■ **WORK TO COMPLETE**
Swap "Woche 37" for "Woche 38" in the records, starting with the line that contains "Create a New" and going on through the line that contains "(x=814, y=450)". Return only those lines, with everything else unchanged.

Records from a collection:
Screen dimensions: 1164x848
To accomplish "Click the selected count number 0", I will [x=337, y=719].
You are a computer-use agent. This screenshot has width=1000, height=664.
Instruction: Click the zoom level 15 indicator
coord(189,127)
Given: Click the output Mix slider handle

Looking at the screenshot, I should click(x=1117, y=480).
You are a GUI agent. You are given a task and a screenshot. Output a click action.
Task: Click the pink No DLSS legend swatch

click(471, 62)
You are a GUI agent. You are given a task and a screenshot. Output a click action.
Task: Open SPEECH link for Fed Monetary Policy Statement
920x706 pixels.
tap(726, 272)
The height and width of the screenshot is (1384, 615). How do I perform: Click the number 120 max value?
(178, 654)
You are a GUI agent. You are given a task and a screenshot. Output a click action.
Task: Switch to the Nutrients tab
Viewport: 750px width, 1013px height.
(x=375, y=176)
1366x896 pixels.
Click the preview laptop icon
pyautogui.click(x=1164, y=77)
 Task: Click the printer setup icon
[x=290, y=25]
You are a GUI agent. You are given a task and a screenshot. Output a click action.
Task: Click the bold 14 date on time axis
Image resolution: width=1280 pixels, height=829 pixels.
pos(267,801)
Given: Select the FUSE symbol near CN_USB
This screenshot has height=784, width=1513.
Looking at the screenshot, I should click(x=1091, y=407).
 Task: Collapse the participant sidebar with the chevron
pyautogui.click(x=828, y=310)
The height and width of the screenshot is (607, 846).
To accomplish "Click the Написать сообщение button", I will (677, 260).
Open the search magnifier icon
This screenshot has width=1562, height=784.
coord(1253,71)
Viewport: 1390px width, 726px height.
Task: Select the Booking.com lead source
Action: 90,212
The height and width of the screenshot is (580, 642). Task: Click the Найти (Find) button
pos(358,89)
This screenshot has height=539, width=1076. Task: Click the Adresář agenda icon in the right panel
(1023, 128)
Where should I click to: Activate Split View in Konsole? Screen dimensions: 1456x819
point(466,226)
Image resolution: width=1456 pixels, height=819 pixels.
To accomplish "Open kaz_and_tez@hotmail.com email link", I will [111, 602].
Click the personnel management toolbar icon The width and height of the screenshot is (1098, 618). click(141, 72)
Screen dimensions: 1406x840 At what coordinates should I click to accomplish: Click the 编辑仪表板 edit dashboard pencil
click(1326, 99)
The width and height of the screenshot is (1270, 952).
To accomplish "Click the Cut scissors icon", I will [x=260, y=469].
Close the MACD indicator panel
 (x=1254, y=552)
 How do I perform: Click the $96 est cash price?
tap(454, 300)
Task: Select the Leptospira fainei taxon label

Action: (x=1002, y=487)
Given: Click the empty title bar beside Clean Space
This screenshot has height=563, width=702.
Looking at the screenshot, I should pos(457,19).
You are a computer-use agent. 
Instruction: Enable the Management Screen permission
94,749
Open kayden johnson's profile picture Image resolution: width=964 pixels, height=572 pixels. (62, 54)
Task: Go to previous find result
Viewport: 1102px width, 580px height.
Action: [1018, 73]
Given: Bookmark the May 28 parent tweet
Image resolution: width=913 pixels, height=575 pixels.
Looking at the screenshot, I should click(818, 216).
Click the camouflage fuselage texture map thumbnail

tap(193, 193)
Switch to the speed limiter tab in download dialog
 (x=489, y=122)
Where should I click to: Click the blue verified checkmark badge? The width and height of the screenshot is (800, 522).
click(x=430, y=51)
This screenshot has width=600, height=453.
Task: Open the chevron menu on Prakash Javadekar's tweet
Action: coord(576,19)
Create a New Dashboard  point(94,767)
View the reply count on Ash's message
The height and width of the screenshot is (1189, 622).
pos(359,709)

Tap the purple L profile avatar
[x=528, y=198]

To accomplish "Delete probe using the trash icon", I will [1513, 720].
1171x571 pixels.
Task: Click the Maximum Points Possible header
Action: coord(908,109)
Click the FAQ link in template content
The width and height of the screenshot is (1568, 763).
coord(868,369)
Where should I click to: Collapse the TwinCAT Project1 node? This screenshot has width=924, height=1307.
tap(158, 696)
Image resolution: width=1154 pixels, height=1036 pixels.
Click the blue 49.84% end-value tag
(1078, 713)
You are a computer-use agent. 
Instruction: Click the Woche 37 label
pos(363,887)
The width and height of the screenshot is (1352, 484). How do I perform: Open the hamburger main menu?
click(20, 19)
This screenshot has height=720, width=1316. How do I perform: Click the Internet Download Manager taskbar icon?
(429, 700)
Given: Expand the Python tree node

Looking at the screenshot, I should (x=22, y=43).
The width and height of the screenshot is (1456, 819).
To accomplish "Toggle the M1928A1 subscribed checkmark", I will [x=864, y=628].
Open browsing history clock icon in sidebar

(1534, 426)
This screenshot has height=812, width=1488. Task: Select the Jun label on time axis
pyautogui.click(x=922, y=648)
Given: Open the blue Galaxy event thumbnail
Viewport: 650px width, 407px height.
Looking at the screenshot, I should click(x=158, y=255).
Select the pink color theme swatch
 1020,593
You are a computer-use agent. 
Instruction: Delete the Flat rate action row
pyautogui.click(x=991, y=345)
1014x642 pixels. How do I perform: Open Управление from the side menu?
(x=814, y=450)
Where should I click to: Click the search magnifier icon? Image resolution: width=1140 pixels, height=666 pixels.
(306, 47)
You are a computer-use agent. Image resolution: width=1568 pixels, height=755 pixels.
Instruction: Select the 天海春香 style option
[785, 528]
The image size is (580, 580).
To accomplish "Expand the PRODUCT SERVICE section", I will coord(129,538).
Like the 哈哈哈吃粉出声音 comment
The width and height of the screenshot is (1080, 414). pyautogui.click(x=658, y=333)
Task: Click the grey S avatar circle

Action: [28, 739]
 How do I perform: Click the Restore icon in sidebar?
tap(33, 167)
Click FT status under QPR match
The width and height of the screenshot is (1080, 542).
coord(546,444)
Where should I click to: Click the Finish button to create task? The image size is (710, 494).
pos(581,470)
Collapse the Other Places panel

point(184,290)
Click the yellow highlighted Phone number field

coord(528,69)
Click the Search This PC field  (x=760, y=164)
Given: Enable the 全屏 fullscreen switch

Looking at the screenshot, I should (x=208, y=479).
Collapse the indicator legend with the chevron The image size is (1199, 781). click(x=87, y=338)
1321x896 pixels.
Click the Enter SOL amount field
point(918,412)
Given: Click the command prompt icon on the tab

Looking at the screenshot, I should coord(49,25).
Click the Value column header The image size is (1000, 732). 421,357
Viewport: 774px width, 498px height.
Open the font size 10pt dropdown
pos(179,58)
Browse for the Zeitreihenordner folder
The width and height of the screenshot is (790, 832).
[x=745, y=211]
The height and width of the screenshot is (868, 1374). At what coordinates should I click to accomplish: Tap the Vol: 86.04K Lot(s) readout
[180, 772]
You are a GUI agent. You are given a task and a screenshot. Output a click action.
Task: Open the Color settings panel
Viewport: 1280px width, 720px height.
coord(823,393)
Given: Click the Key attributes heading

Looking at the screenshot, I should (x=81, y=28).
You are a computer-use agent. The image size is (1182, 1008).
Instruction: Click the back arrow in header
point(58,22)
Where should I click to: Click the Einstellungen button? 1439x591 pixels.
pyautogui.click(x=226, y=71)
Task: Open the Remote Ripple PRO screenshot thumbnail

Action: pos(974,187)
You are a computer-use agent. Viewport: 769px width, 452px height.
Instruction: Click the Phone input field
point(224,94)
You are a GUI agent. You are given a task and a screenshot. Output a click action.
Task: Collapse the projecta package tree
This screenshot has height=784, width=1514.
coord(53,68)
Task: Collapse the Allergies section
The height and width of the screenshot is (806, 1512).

■ **TASK OUTPUT**
Create a New Dashboard  point(94,767)
View the reply count on Ash's message
The height and width of the screenshot is (1189, 622).
pos(359,709)

Tap the purple L profile avatar
[x=528, y=198]

To accomplish "Delete probe using the trash icon", I will [1513, 720].
1171x571 pixels.
Task: Click the Maximum Points Possible header
Action: coord(908,109)
Click the FAQ link in template content
The width and height of the screenshot is (1568, 763).
coord(868,369)
Where should I click to: Collapse the TwinCAT Project1 node? This screenshot has width=924, height=1307.
tap(158, 696)
Image resolution: width=1154 pixels, height=1036 pixels.
Click the blue 49.84% end-value tag
(1078, 713)
You are a computer-use agent. 
Instruction: Click the Woche 38 label
pos(363,887)
The width and height of the screenshot is (1352, 484). How do I perform: Open the hamburger main menu?
click(20, 19)
This screenshot has height=720, width=1316. How do I perform: Click the Internet Download Manager taskbar icon?
(429, 700)
Given: Expand the Python tree node

Looking at the screenshot, I should (x=22, y=43).
The width and height of the screenshot is (1456, 819).
To accomplish "Toggle the M1928A1 subscribed checkmark", I will [x=864, y=628].
Open browsing history clock icon in sidebar

(1534, 426)
This screenshot has height=812, width=1488. Task: Select the Jun label on time axis
pyautogui.click(x=922, y=648)
Given: Open the blue Galaxy event thumbnail
Viewport: 650px width, 407px height.
Looking at the screenshot, I should click(x=158, y=255).
Select the pink color theme swatch
 1020,593
You are a computer-use agent. 
Instruction: Delete the Flat rate action row
pyautogui.click(x=991, y=345)
1014x642 pixels. How do I perform: Open Управление from the side menu?
(x=814, y=450)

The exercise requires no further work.